Do this
Swap each "Locate an element on the screen" in the records below for "Find an element on the screen" and leave everything else unchanged.

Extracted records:
_____
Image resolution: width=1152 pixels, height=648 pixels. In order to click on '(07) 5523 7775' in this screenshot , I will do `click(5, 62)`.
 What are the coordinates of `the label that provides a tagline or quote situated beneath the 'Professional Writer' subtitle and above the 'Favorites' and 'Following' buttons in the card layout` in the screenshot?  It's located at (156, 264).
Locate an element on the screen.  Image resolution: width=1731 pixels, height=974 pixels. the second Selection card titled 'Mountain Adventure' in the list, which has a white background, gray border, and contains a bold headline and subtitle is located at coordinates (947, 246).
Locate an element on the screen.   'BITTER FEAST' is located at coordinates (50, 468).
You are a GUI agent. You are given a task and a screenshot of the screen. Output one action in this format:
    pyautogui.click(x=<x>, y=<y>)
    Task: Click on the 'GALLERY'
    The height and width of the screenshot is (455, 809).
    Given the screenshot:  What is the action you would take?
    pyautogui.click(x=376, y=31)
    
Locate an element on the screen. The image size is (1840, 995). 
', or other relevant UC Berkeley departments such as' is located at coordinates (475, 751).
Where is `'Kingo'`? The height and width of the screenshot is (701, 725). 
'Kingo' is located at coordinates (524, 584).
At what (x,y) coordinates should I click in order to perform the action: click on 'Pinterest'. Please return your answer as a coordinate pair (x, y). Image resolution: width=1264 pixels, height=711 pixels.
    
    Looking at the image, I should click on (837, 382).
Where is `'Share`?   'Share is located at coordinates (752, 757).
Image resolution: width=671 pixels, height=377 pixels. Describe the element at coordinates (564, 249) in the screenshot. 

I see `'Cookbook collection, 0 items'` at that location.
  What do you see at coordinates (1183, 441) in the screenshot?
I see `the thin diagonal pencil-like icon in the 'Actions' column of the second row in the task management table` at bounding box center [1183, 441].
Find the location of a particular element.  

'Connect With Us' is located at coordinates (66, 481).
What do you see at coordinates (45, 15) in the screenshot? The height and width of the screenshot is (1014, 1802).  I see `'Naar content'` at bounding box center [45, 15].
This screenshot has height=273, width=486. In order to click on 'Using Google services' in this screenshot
_____
Task output
Image resolution: width=1152 pixels, height=648 pixels. In order to click on '(07) 5523 7775' in this screenshot , I will do `click(5, 62)`.
 What are the coordinates of `the label that provides a tagline or quote situated beneath the 'Professional Writer' subtitle and above the 'Favorites' and 'Following' buttons in the card layout` in the screenshot?  It's located at (156, 264).
Find an element on the screen.  Image resolution: width=1731 pixels, height=974 pixels. the second Selection card titled 'Mountain Adventure' in the list, which has a white background, gray border, and contains a bold headline and subtitle is located at coordinates (947, 246).
Find an element on the screen.   'BITTER FEAST' is located at coordinates (50, 468).
You are a GUI agent. You are given a task and a screenshot of the screen. Output one action in this format:
    pyautogui.click(x=<x>, y=<y>)
    Task: Click on the 'GALLERY'
    The height and width of the screenshot is (455, 809).
    Given the screenshot:  What is the action you would take?
    pyautogui.click(x=376, y=31)
    
Find an element on the screen. The image size is (1840, 995). 
', or other relevant UC Berkeley departments such as' is located at coordinates (475, 751).
Where is `'Kingo'`? The height and width of the screenshot is (701, 725). 
'Kingo' is located at coordinates (524, 584).
At what (x,y) coordinates should I click in order to perform the action: click on 'Pinterest'. Please return your answer as a coordinate pair (x, y). Image resolution: width=1264 pixels, height=711 pixels.
    
    Looking at the image, I should click on (837, 382).
Where is `'Share`?   'Share is located at coordinates (752, 757).
Image resolution: width=671 pixels, height=377 pixels. Describe the element at coordinates (564, 249) in the screenshot. 

I see `'Cookbook collection, 0 items'` at that location.
  What do you see at coordinates (1183, 441) in the screenshot?
I see `the thin diagonal pencil-like icon in the 'Actions' column of the second row in the task management table` at bounding box center [1183, 441].
Find the location of a particular element.  

'Connect With Us' is located at coordinates (66, 481).
What do you see at coordinates (45, 15) in the screenshot? The height and width of the screenshot is (1014, 1802).  I see `'Naar content'` at bounding box center [45, 15].
This screenshot has height=273, width=486. In order to click on 'Using Google services' in this screenshot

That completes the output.